Liposomes, nanobolites with fatty cover and insulin particles inside, manage to deceive the immune system of diabetic mice.Its immune system systematically destroys beta cells, those in charge of generating insulin, and those injected liposomes near the pancreas get the autoimmune reaction suffered by diabetics to modulate and that the attack against their own cells ceases.
It is a finding of the Diabetes immunology Group of Can Ruti and the Icrea Group of the Institut Català de Nanociència i nanotechnology (ICN2).The two groups have patented this concept of treatment, which are convinced that it is a great step to achieve a future vaccine that stops the self -destructive process that is type 1 diabetes, which forces to get insulin several times the day.
The results with diabetic mice (a species that is born with that disease) appear in the scientific journal PLOS One. “The next step is to do the same tests in in vitro human cells and also try to cure diabetic mice, repeat the process not onlyTo stop destruction, but to reverse the disease, achieve the regeneration of these beta cells that do not manufacture insulin, ”describes the main researcher the study, Marta Vives, head of the Can Ruti Diabetes Imbetes Imbetes Group.Patients from the Can Ruti hospital will probably participate.And they also want to do another study to refine guidelines and doses and open the possibility of making each patient.

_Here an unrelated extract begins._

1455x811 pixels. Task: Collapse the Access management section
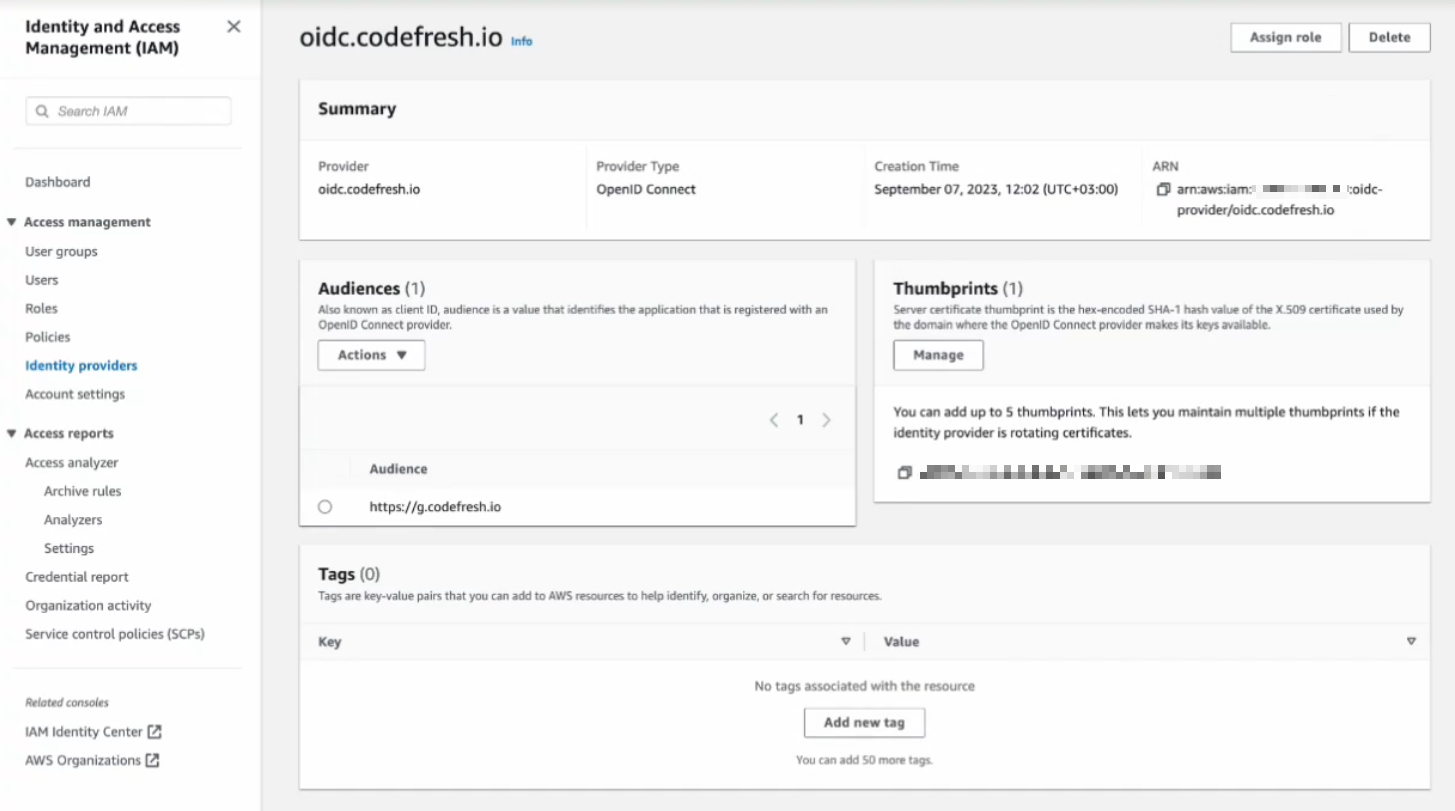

The immune failure in diabetes occurs because beta cé-lulas when they die naturally do not emit sufficient signal to the immune system that it is not uncommon.In people - and mice - that develop diabetes, the immune system reads those cells that die as an alert, so lymphocytes begin to attack all their beta cells.After time, the pancreas almost does not manufacture insulin.
The micropoliposomes that have tried - and have shown that they work in the mice - are covered with fortatidisliserina, a compound that emits similar signals to those that should emit their own beta cells when they begin to die.And inside they carry insulin pieces.They emit, in short, a signal of tolerance towards insulin producers imitating normal system behavior."So they act as a vaccine, but not to increase the reaction, but to stop it," explains Vives.
Diabetes affects approximately 0.3% of the population, a figure that grows 4% every year, and is not always easy to control by clicking several times a day.The destruction of beta cells prevents the essential insulin from processing glucose.